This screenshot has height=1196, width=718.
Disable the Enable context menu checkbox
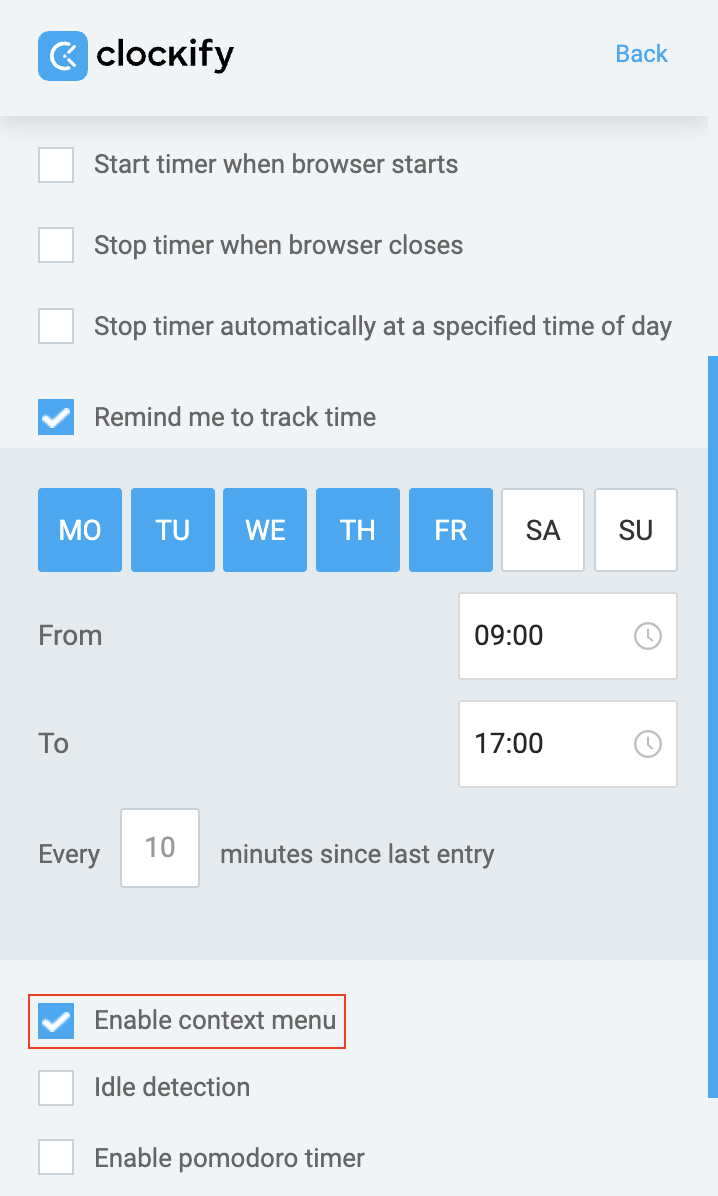tap(56, 1021)
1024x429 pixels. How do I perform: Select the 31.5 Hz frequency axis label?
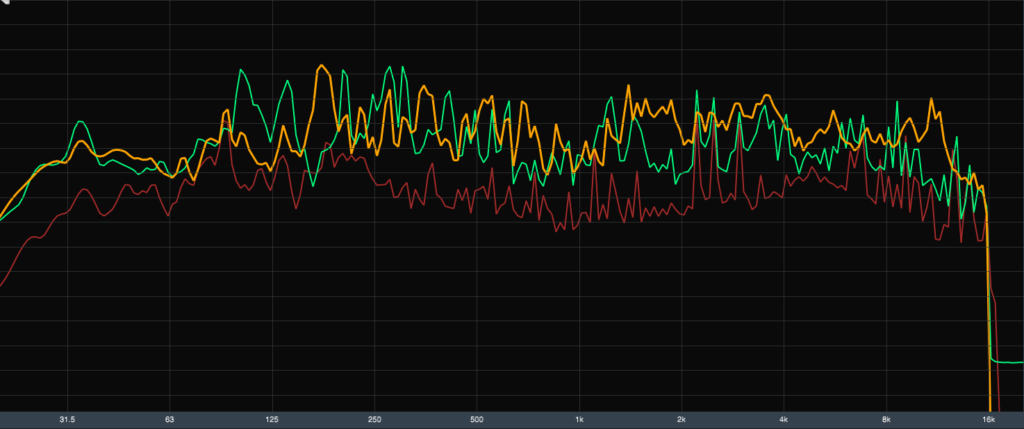click(x=67, y=419)
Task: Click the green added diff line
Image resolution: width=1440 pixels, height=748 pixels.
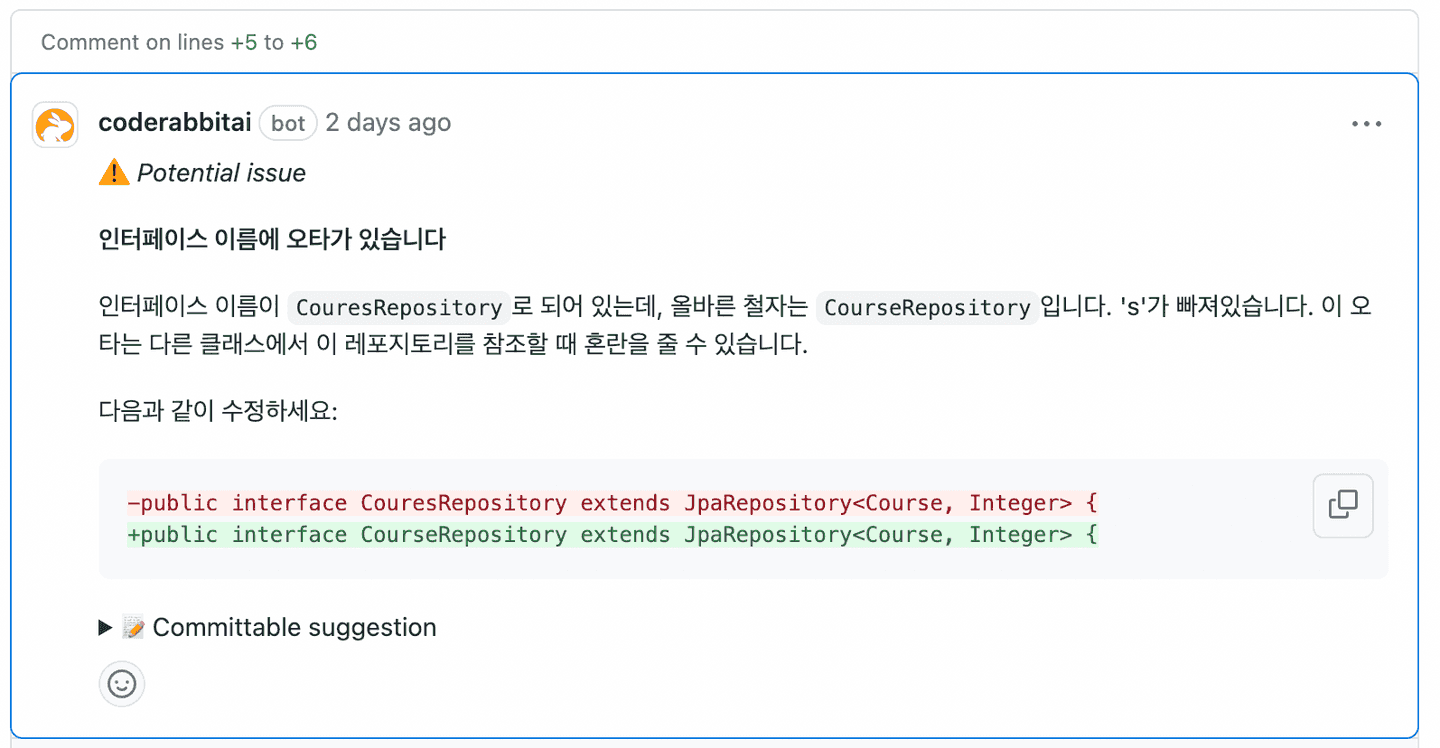Action: coord(612,535)
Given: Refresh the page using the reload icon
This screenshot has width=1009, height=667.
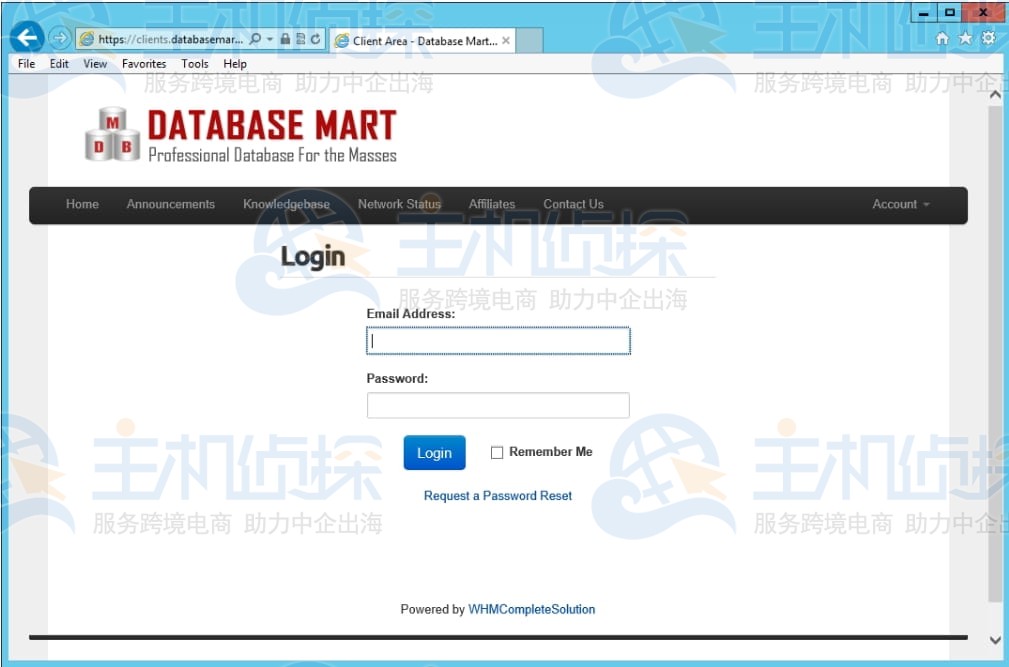Looking at the screenshot, I should [x=313, y=38].
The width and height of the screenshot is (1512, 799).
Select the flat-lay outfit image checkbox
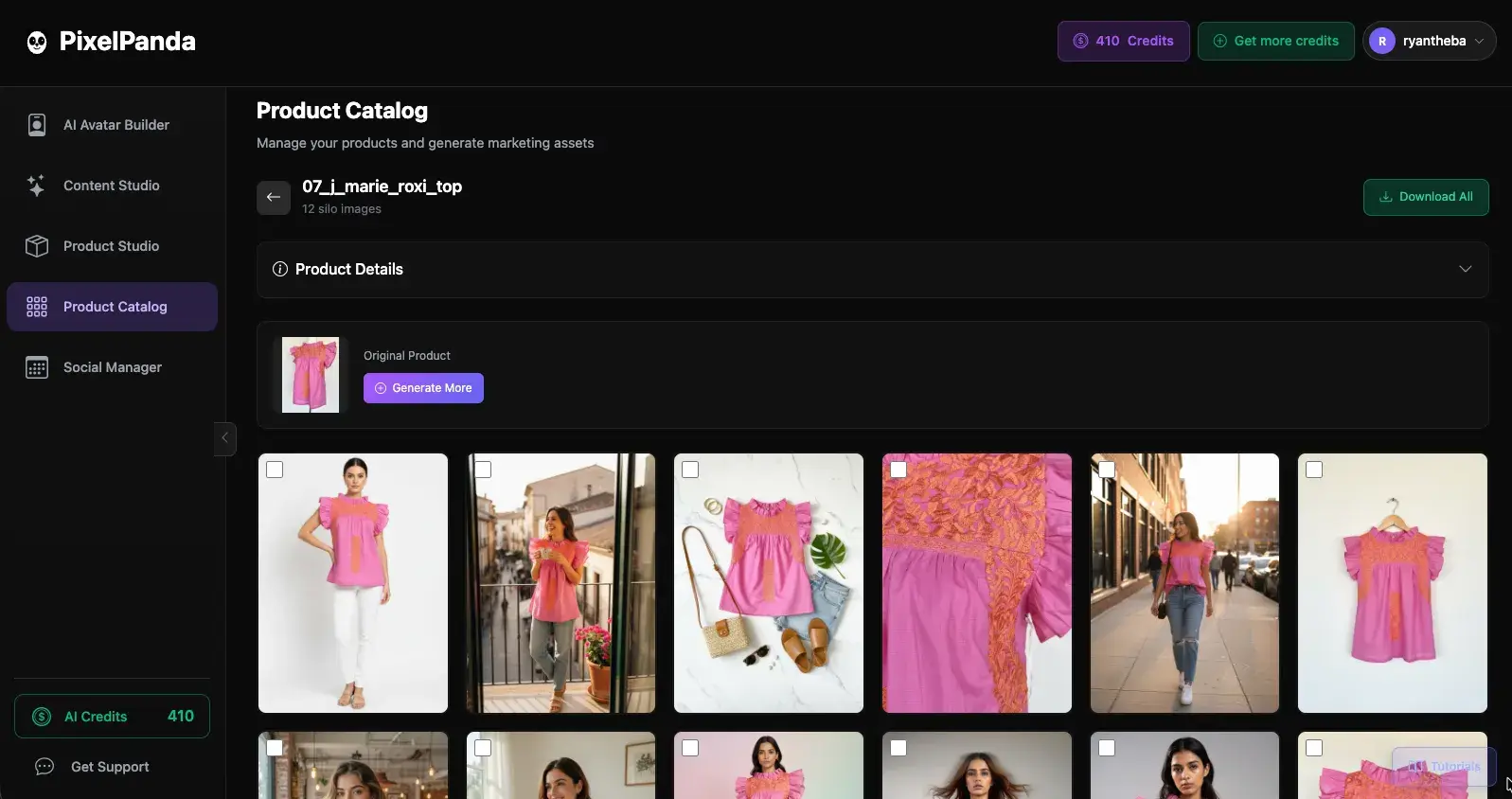(690, 470)
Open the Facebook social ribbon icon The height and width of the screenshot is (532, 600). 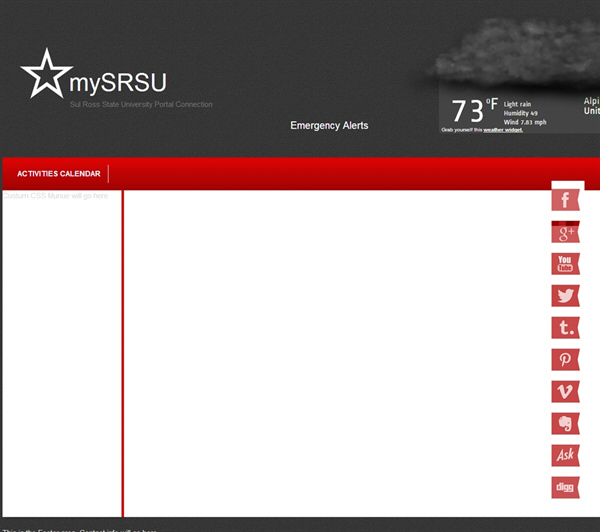(x=565, y=200)
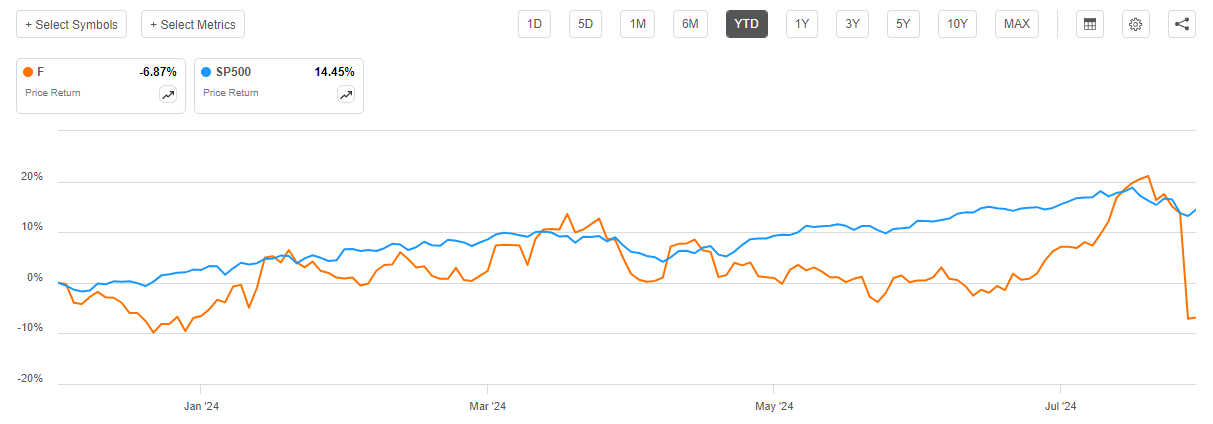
^^^^
Instructions for the task
Only the lines from the first line of the data above through the line with "The width and" should appear in the answer, retyped exactly, with every picture left out.

Your solution
This screenshot has height=1196, width=718.
Disable the Enable context menu checkbox
tap(56, 1021)
1024x429 pixels. How do I perform: Select the 31.5 Hz frequency axis label?
click(x=67, y=419)
Task: Click the green added diff line
Image resolution: width=1440 pixels, height=748 pixels.
Action: coord(612,535)
Given: Refresh the page using the reload icon
This screenshot has width=1009, height=667.
Looking at the screenshot, I should [x=313, y=38].
The width and height of the screenshot is (1512, 799).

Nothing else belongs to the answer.